Movies come and go. Some leave you thinking, some make you excited, and some put you to sleep. Blackhat is the latter. After an opening sequence in which a hacker attacks a nuclear reactor in China, the whole thing kind of collapses. The “terrorist’s” next target is a stock exchange, but he really has no bearing on the movie.
The movie follows Chinese cop Chen Dawai (Leehom Wang) as he tries to find the man responsible for causing a meltdown in a Chinese nuclear reactor. He soon finds out that the program that broke into the computer was his own, which was co-written by Nick Hathaway (Chris Hemsworth). After enlisting his sister Lien (Tang Wei) he convinces FBI Agent Carol Bennett (Viola Davis) to release Hathaway and they set off to find the mystery hacker. After plodding around and finding clues stateside they follow the money from the stock exchange hack to China, and after sitting around falling in love, bickering about sisters and friends, it’s all quiet dull, until a mercenary named Kassar takes out the officers watching him and our heroes finally leap into action.

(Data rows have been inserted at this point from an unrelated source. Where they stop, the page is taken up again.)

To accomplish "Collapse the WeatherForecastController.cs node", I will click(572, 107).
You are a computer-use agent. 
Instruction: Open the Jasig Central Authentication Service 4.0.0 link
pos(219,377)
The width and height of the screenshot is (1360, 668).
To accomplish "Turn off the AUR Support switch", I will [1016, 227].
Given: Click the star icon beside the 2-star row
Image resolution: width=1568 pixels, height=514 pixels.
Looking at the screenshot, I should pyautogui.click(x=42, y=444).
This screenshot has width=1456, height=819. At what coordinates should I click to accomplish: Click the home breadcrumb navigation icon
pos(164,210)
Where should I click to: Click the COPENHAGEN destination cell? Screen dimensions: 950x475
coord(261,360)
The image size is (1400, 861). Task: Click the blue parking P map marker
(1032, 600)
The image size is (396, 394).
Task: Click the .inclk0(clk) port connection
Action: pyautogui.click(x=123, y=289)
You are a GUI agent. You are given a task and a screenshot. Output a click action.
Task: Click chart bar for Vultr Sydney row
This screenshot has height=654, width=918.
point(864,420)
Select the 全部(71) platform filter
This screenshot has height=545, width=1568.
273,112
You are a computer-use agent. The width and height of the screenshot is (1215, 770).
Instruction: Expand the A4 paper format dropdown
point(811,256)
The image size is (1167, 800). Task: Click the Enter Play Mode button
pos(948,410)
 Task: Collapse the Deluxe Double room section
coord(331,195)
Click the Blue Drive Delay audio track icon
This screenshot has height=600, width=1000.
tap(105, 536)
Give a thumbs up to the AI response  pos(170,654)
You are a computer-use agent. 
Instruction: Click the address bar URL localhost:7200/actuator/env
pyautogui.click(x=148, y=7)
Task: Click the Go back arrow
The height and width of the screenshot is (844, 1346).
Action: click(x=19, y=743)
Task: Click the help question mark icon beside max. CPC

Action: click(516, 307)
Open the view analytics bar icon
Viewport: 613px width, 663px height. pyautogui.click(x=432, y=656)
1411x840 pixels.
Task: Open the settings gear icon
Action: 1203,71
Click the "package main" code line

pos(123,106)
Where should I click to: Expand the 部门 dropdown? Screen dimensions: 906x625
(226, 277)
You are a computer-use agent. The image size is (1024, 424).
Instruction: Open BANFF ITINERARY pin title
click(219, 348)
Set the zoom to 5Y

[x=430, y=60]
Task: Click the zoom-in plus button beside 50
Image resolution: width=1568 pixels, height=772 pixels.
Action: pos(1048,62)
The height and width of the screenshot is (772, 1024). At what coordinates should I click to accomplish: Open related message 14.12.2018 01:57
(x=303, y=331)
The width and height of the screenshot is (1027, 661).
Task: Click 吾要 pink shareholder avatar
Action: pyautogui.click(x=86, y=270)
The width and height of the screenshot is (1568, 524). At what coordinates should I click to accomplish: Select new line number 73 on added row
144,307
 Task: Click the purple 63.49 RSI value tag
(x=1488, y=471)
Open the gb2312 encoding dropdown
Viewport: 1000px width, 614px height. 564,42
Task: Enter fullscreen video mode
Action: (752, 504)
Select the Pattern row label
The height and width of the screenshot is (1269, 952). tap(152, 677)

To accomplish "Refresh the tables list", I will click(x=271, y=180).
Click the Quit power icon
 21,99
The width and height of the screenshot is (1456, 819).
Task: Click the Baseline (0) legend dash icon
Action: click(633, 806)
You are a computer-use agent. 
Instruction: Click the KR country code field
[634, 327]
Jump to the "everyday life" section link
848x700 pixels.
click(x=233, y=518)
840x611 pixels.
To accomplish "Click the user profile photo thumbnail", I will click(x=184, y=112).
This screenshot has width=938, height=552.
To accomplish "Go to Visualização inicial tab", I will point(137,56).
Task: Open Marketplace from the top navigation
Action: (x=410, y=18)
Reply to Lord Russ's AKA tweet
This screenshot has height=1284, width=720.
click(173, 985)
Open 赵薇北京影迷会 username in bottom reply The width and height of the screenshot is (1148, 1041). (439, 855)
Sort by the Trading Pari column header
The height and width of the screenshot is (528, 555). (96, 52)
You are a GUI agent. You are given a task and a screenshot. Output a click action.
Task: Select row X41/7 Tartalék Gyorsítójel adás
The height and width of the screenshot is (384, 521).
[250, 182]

The absurd action has guys shooting each other from behind things, with nobody making any headway until the bad guys get a kill and are allowed to wander off. The good guys go back to analyzing data for a while after getting their hands on the irradiated computer in China until they hit a roadblock that forces Hathaway to hack into the NSA, sealing his fate as a prisoner (Why did he have to fall in love?). So as they are taking Hathaway back to prison before going on to find the mystery hacker, the good guys start jumping out in front of bullets when Kassar attacks, seemingly so they can die and get out of the way so Hathaway can show Lien what a tough guy he is. So the man outside of the law must then fight for the woman he loves to stop a hacker from earning even more money. Pretty lame conquest for a hacker, they are always much more interesting villains when they are out to get someone or some group.
There is no threat of world domination, or bringing governments to their knees; just some jerk that wants money and apparently isn’t satisfied with 75 million US dollars. The techno-babble makes less sense than Star Trek Voyager at its worst, yet it goes on and on until your eyes begin forcing themselves to close to save your brain from a total meltdown on stupid. There is little action to be had and the ending is anything but climactic.
All of this might have been a bit more tolerable in a 90-minute wham-bam-thank-you-ma’am thriller, but this movie is two hours and fifteen minutes long, length that should be reserved for movies with substance and/or excitement. This movie could have been cut by forty-five minutes and everything would make just as little sense and we could still have the cheesy love story. By the time shots are finally fired in anger there isn’t enough of it to make up for the tedium leading up to it; and the love story is the most painful thing to watch since Padmé met Anakin in a shop on Tatooine. At least the story of Padmé and Anakin eventually lead to an awesome lightsaber duel or three, there is nothing coming down the tube to make suffering through this bloated affair worthwhile.
It’s hard to imagine what Michael Mann intended when he directed this movie. It’s not trying to say much about Internet security as all of the computer talk in the movie is rubbish. There are only a couple action sequences and they are almost identical and dull. With no introduction of the mystery hacker until the end of third act and no real threat from him looming there is no suspense. The love story is tacked on and far too uneventful to be of any interest. The mystery hacker has no character even after he reveals himself in his Hawaiian shirt (No, he’s not Boris from Goldeneye, sadly). It all folds together to make a really dull mess of a film that doesn’t warrant a second thought besides, “What the fuck were they thinking?”.
If you must see this move I suggest a heavy regimen of pre-drinking cough syrup so you can sleep in comfort on your cheap Tuesday excuse to leave the house. If you really want advice on what to see this week, check out the Christmas classics still in theatres, like The Hobbit or The Imitation Game. Or just stay home and watch Hackers; even the cringe-worthy villains in that film top the dull absurdity of Blackhat. The CGI thankfully, is better looking.